Newly-crowned British champion named as one of two reserves for Quick Step-Alpha Vinyl’s squad

Mark Cavendish has missed out on a place at the Tour de France after his Quick Step-Alpha Vinyl team today confirmed its line-up for the three-week race, with the Manxman instead named one of two reserves ahead of the race starting in Copenhagen on Friday.

The 37-year-old yesterday put in a storming ride to win the British national road race title for the second time in his career following a thrilling race in Dumfries & Galloway.

But that wasn’t enough to persuade team bosses to take him to the Tour, with team-mate Fabio Jakobsen set to spearhead Quick Step-Alpha Vinyl’s sprint challenge as the Dutchman makes his debut in the French Grand Tour.

By missing out on the race Cavendish – who last year won four stages and the points classification – misses out on the chance to try and claim the outright record for most career Tour de France stage wins.

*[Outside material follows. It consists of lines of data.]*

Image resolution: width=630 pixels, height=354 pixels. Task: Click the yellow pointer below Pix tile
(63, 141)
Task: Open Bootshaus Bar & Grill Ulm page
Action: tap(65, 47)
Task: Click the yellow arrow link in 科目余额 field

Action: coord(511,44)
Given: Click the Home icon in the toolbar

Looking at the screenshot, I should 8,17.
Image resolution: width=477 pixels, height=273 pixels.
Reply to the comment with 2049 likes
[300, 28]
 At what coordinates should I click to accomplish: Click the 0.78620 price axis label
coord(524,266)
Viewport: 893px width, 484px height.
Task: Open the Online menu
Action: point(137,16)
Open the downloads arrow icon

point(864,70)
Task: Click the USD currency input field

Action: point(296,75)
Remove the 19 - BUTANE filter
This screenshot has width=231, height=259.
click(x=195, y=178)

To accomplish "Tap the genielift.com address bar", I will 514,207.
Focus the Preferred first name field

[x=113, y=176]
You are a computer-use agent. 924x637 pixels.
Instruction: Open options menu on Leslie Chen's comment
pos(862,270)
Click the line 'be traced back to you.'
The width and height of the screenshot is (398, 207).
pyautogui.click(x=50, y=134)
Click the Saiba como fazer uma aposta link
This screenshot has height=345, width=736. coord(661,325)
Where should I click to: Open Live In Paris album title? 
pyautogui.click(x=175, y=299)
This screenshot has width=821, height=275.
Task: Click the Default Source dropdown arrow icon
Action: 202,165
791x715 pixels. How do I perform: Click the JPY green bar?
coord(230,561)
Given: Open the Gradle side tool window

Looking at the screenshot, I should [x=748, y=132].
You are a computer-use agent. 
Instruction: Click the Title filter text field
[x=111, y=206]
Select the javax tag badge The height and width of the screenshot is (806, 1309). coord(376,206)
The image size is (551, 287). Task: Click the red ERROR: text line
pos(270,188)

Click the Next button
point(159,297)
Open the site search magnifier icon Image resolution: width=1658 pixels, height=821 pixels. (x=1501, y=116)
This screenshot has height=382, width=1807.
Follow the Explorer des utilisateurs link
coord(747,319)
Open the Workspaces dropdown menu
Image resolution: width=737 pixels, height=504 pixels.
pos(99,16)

He is currently tied on 34 stage victories with Eddy Merckx, the last coming 12 months ago in Carcassonne, which also hosts the finish of Stage 15 of this year’s race.

He was subsequently denied a potential 35th win on the final day in Paris, finishing third as Jumbo Visma’s Wout van Aert claimed victory on the Champs-Élysées, with Jesper Philipsen of Alpecin-Fenix second.

Speaking to a TV camera yesterday shortly after claiming his second national road title, Cavendish said: “Can you imagine winning your 35th Tour de France stage in the British champion's jersey? It would be pretty beautiful.”

Calls for team boss Patrick Lefevere to name Cavendish in the squad intensified after yesterday’s race, with ex-pro turned TV pundit David Millar for instance saying it would be “insanity” to leave him out.

> “Insanity if Cav not at Tour de France” – All the reaction to Mark Cavendish's second national champs win

Instead, however, Cavendish and Florian Sénéchal – who yesterday won the French road race title – have been named as reserves for the team should injury, illness or some other misfortune affect any of the riders named in the Quick Step-Alpha Vinyl line-up.

Sports director Tom Steels said: “Concerning our reserves, we must stress out that they showed a lot of professionalism, continued to train and remained focused in these past couple of weeks, and even brought two victories at the Nationals.”

Also missing from the team is world champion Julian Alaphilippe, who only returned to racing yesterday, two months on from his horrific crash at Liège–Bastogne–Liège.

“The decision to leave Julian home was a very difficult one,” explained Steels, adding that “for a rider like him it’s always important to be on top of his game and be able to compete with the best riders of the peloton in a race like Le Tour.

“That’s why we decided to give him more time to recover and build back his condition, so that he can be at 100 per cent.”

Jakobsen, who has raced the Vuelta a Espana twice, claiming five stage wins, will have Michael Mørkøv as his lead-out at the Tour, one of three Danes who will start the race in Copenhagen – the others being Kasper Asgreen and Mikkel Honoré.

The team’s roster for the race will be completed by Andrea Bagioli, Mattia Cattaneo, Tim Declercq and Yves Lampaert.

“We have riders who can support Fabio, riders who can climb, but who can also do something in the breakaways,” Steels said.

“Kasper, Yves and Michael will form a solid lead-out train for Fabio, who has proved how fast and strong he is in the sprints and will now get to discover Le Tour.

“Tim will be the guy to help him not only on the flat, but also in the mountains, where he’ll take care that Fabio makes it inside the time limit.”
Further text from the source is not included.